I've seen discussions that indicate that the difference between SPDIF and AES3 is merely electrical.

I saw that SPDIF is unbalanced, a low voltage around 1.2v, and 75ohms, and AES is balanced, 5v, and 110ohms.

And because of this, all the usual tricks of interfacing unbalanced gear to balanced gear applies, such as transformers and/or fiddling with half a balanced pair and passive resistor pads. And in fact I seem to remember this working in the past when I played with it as a test. I seem to recall that I connected an SPDIF out from a computer to an AES input on a Sierra 64000 audio router and it worked flawlessly.

But.....is that all?

Is the data/signal really the same, or are there "certain caveats", as they say. Differences in modes/formats bits/bytes/ screams/shouts..?

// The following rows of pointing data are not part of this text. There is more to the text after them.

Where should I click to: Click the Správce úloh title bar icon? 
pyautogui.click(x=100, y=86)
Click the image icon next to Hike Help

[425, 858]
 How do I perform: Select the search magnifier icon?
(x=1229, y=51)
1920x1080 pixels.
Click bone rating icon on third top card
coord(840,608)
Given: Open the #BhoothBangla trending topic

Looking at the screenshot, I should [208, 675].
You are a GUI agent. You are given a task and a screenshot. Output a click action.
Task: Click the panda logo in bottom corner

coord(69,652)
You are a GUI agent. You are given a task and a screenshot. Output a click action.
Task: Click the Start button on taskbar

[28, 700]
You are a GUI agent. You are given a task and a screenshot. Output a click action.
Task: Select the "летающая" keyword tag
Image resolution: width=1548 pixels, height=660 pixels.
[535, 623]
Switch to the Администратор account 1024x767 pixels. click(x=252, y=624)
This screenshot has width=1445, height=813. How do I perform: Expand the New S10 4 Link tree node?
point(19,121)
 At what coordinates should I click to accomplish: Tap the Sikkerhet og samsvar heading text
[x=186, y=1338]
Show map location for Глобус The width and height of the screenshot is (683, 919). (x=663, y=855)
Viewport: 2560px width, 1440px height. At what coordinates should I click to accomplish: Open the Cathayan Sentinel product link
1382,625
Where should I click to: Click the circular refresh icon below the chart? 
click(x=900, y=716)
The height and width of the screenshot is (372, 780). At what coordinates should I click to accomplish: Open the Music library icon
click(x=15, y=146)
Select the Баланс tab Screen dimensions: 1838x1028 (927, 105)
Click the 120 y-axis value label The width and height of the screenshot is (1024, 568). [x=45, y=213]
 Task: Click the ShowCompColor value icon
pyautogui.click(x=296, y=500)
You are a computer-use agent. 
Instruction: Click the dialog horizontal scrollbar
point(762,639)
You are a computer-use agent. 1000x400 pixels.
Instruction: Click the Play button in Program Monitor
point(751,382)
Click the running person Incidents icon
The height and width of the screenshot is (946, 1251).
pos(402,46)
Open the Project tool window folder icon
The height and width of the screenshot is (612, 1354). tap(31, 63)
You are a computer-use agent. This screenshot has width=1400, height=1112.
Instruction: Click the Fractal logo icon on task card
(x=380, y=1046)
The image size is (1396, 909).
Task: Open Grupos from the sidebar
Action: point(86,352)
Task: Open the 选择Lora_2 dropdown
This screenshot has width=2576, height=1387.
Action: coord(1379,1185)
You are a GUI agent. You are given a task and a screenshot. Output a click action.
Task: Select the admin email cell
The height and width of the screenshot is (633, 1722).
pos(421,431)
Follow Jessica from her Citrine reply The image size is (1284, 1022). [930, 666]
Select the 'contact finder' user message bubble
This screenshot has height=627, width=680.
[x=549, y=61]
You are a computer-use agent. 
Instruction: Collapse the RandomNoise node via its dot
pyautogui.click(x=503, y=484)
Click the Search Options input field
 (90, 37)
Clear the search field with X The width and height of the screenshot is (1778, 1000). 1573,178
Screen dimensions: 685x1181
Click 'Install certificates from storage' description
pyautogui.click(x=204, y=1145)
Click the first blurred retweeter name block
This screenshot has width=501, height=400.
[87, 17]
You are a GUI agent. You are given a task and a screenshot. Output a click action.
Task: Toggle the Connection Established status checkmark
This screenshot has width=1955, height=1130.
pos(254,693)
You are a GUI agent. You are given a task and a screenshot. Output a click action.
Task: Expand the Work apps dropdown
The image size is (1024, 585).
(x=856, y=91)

I do realize that for the most part a 44100/16/2 or 48000/16/2 signal should work fine, and in fact that's about all that anyone in radio ever uses.

But are there any subformats to those signal types that might cause trouble..?

Thanks.
 
There are some electrical differences and data differences, however they are not significant. If the equipment does not strictly require the parameters of the standard (especially AES/EBU) to be adhered to, usually they are compatible without any modifications.


Regards,
Goran Tomas
 
Exactly,

With a simple attenuator you can simply transform AES into spdif.
I believe there is one bit/byte which could offer some problems, but most cards handle it quite well.